- Born: Claudia Pond 21 June 1946 (age 80) Matamata, New Zealand
- Education: Elam School of Fine Arts, Auckland
- Known for: Painting, documentary film
- Spouse: Peter Eyley (m. 1968)

= Claudia Pond Eyley =

New Zealand artist and filmmaker

Claudia Pond Eyley (born 21 June 1946) is a New Zealand artist and filmmaker. Her works are held in the collection of the Auckland Art Gallery Toi o Tāmaki and Museum of New Zealand Te Papa Tongarewa.

== Early life ==
Claudia Pond Eyley was born in 1946 in Matamata, New Zealand.

== Education ==
Eyley has studied in Montreal, New York, and at the Auckland University Elam School of Fine Arts.

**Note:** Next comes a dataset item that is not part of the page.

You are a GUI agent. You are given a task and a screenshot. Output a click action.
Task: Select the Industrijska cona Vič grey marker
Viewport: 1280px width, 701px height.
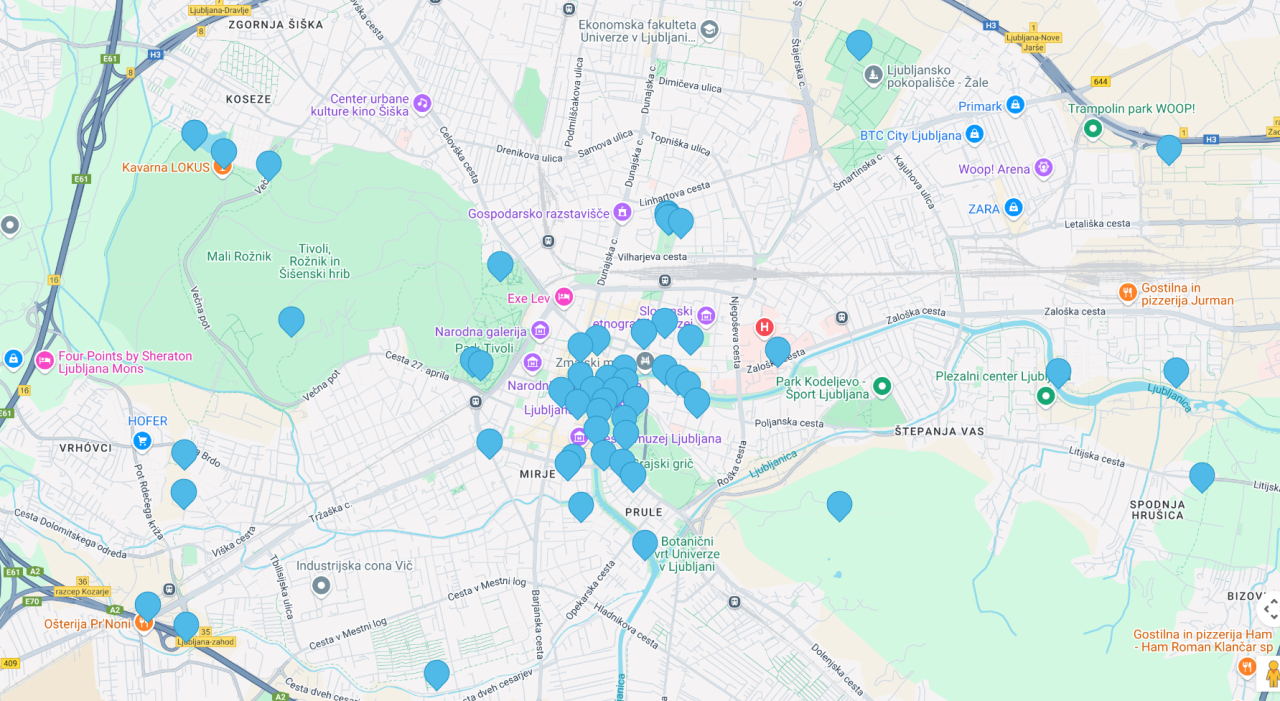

Eyley was a major figure in Kingsland society circles in the 1970s and 1980s.

== Career ==
=== Art ===
She is a founding member of Visual Artists Against Nuclear Arms and a member of the Association of Women Artists. She has exhibited widely international and within New Zealand, including:
- Guest Artist, N.Z. Society of Sculptors & Painters Show in 1975
- Wellington City Art Gallery in 1985
- Unruly Practices at the Auckland City Art Gallery in 1993
She has completed mural commissions at Stokes Road (1980), Auckland University Arts Commerce (1984), Auckland High Court (1991), and collaborated with Pat Hanly for Flying Colours With Invention, Women's Suffrage Centennial collaborative project at Khartoum Place (1993).

=== Films ===
Eyley has directed four films including:
- Helen (2013), (co-directed with Dan Salmon) documentary about New Zealand's first elected woman Prime Minister, Helen Clark
- Kit & Maynie (2008), documentary about two 90-year-old peace activists who live on Waiheke Island in the Hauraki Gulf of New Zealand
- No Nukes Is Good Nukes! The Legacy of New Zealand's Grassroots Ant-Nuclear Movement (2007), documentary about New Zealand's Act of Parliament in 1987 which saw New Zealand become a nuclear free nation
- Departure and Return -The Final Journey of the Rainbow Warrior (2006), documentary about Greenpeace's ship, the Rainbow Warrior

=== Books ===
Eyley co-authored the book Helen Clark – Inside Stories with Dan Salmon. She has illustrated three children's books with author Maris O'Rouke: Lillibutt's Big Adventure; Lillibuts Te Araroa Adventure; and Lillibutt's Australian Adventure.